*Text provided*.
————

Great Lakes Airlines - Sarnia's own
Great Lakes Airlines was a regional airline formed in Sarnia, Ontario in 1958 by John Blunt. In the 1980's it merged with Austin Airways and became Air Ontario, later acquired by Air Canada and now part of Jazz.
An inevitable nickname, 'Great Shakes', was quickly bestowed on the airline due to the vibrations experienced on take off of their mostly turboprop fleet and, of course, the simple rhyme.
I remember that their gates were located in a satellite area of Toronto's Terminal 2, without boarding bridges, that we had to drive by on the way to Air Canada's gates.
Being new to the airport experience, I was pretty leery of being in the vicinity of the propellers as they taxied and made sure that my eyes and ears were open as I drove by.
I tried to find a fleet list of the aircraft that had flown for Great Lakes but was unsuccessful. I did find a page of seventeen photographs (five by NetLetter subscriber, Gary Vincent) at www.airhistory.net/basic-operator/20869/Great-Lakes-Airlines
I also found an article published on the Sarnia Historical Society website entitled 'When Sarnia Had its Own Airline'.
Written as a personal memory by Phil Egan for The Sarnia Journal; excerpt below.
"Great Lakes Airlines, at the time, had grown out of the fleet air arm of the Holmes-Blunt Group of companies that also owned Holmes Foundry, Eagle Machines in London, and other companies.
It operated two, 44-seat piston-engine Convair Metropolitan aircraft. One flight carried Sarnia business travellers to Toronto and back each day. The other aircraft was mine to peddle for charter.
I sold golf charters in summer to Georgia and the Carolinas, and hockey charters to Maple Leaf Gardens in winter. We used to offer a package that included round-trip flight from Sarnia to Toronto, a round-trip bus ride to and from Maple Leaf Gardens, and a ticket to the game (greys). The whole thing cost $25.

————

*Material supplied*.
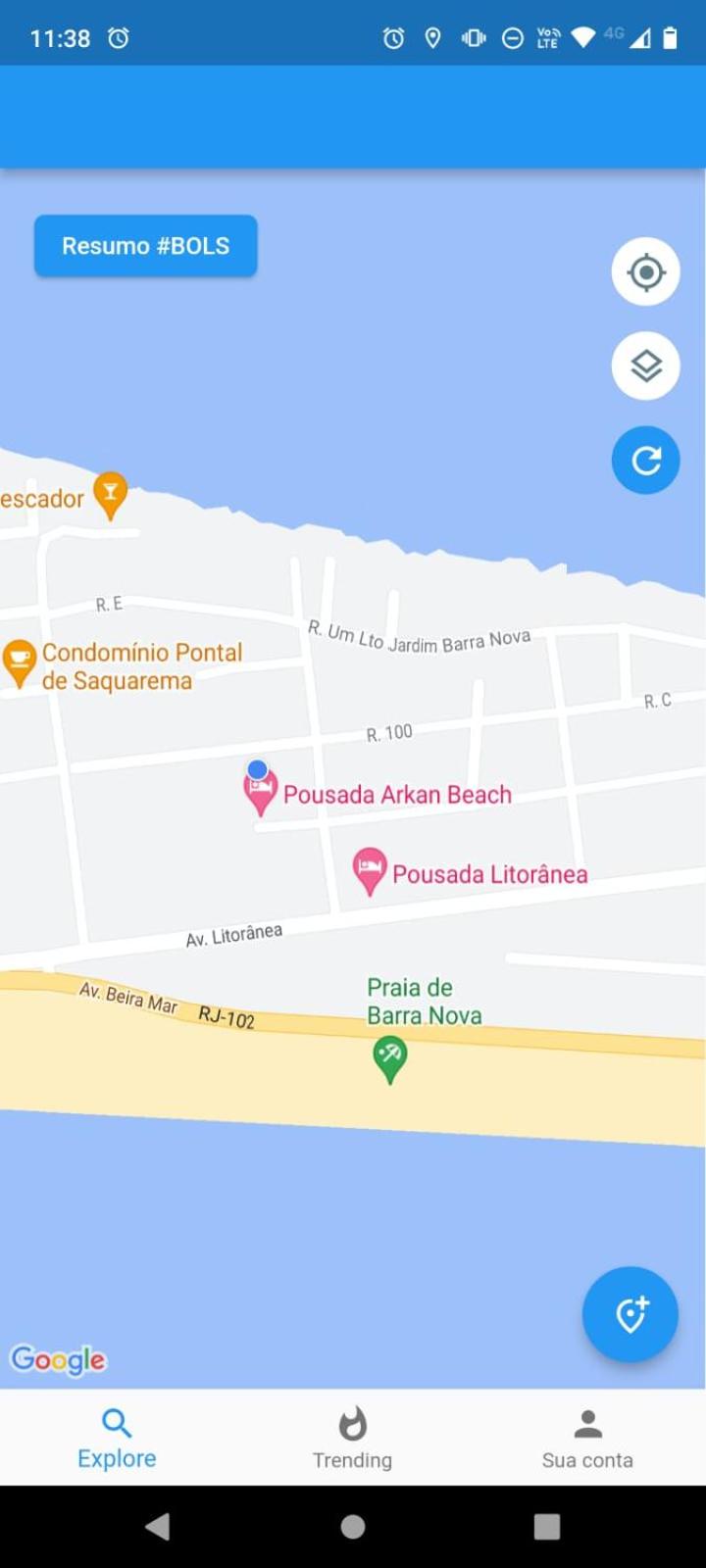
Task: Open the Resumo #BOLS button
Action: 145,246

————

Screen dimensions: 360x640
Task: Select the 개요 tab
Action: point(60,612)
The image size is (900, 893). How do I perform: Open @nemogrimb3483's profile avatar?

————

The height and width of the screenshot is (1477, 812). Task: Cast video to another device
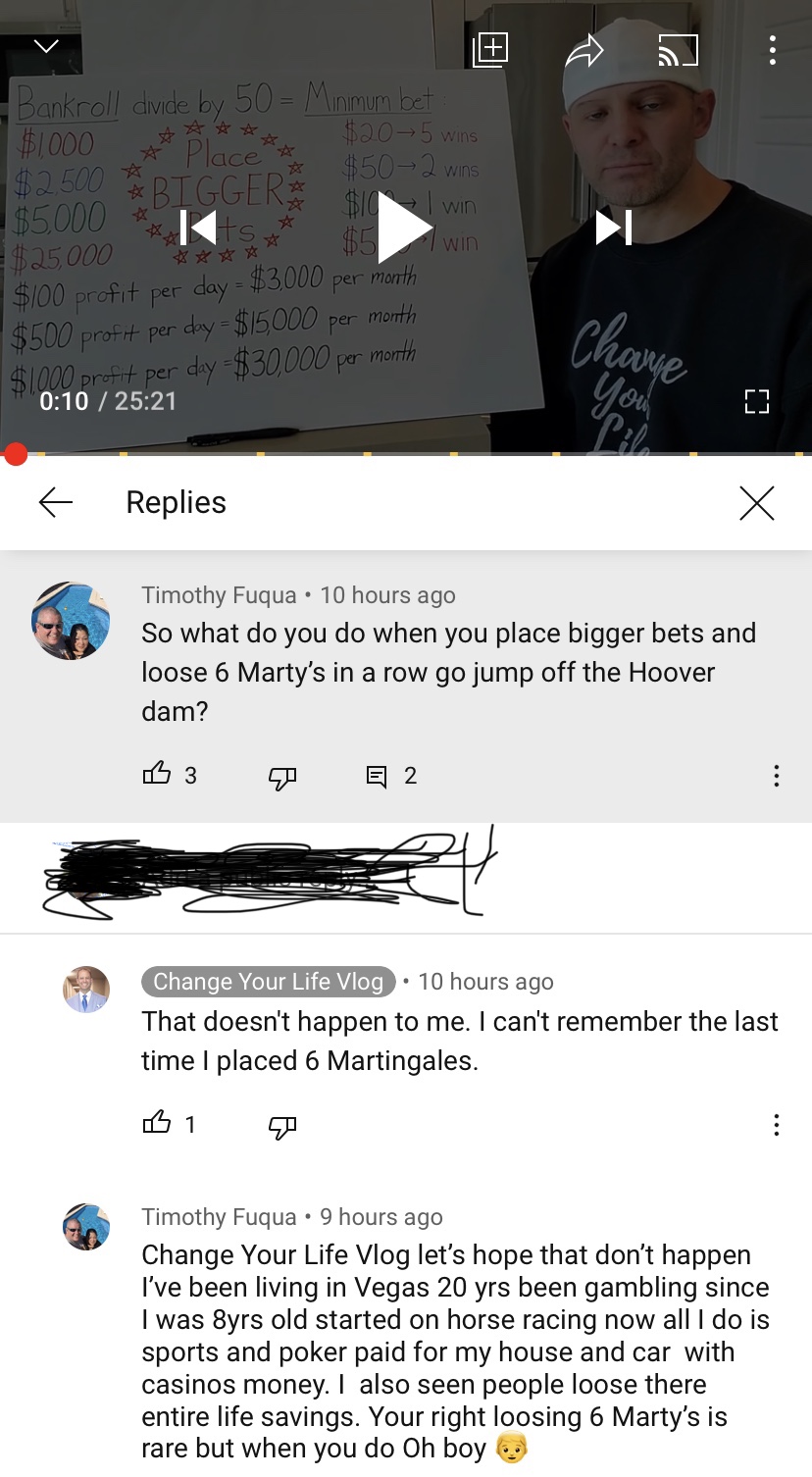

————

*To be done*.
[1] Swap "Convair Metropolitan" for "Vickers Viscount" while reproducing the Great Lakes Airlines passage from "I tried to find" up to and including "peddle for charter.".
[2] Carry on the Great Lakes Airlines passage from the point where it stops.

*Answers for the tasks*.
[1]
I tried to find a fleet list of the aircraft that had flown for Great Lakes but was unsuccessful. I did find a page of seventeen photographs (five by NetLetter subscriber, Gary Vincent) at www.airhistory.net/basic-operator/20869/Great-Lakes-Airlines
I also found an article published on the Sarnia Historical Society website entitled 'When Sarnia Had its Own Airline'.
Written as a personal memory by Phil Egan for The Sarnia Journal; excerpt below.
"Great Lakes Airlines, at the time, had grown out of the fleet air arm of the Holmes-Blunt Group of companies that also owned Holmes Foundry, Eagle Machines in London, and other companies.
It operated two, 44-seat piston-engine Vickers Viscount aircraft. One flight carried Sarnia business travellers to Toronto and back each day. The other aircraft was mine to peddle for charter.

[2]
It was a small airline, and everyone did their bit to make it work. Laurie Chivers, the “chief stewardess,” used to stop at John’s Restaurant on her way to work to buy 44 doughnuts for the morning’s flight. General Manager George Capern also flew some of the flights."
Convair 580, registration C-GQHA,
Photo by Gary Vincent
Monika Hilson recounts a story about working in the first class cabin -
On the DC-8 there were 12 first class seats. They were the choice of the elite in the 1960's that could afford the fare.
It was wonderful to see nicely dressed up and well mannered passengers. We, 'stewardesses', were actually looked up to as a dream career. All of us were immaculate from head to toe, well groomed young and attractive. I had never seen a passenger sitting in a cut off undershirt until 25 years later working a flight to Waikiki, what a shock!
In first class we had a seven course dinner. I can see you all salivating now. It started with beluga caviar, and champagne. Next came the fresh lobster claws, shrimp and scallops done in an exquisite sauce.
Now you could order a cold soup with beautiful breads or a soup called Mulligatawny. We always had vintage French wines. Following that we served a Chateaubriand or another choice of meat, usually Chicken Kiev. The meats were carved at your seat. There was a beautiful red rose and about three wine glasses that were set up on a large linen tablecloth.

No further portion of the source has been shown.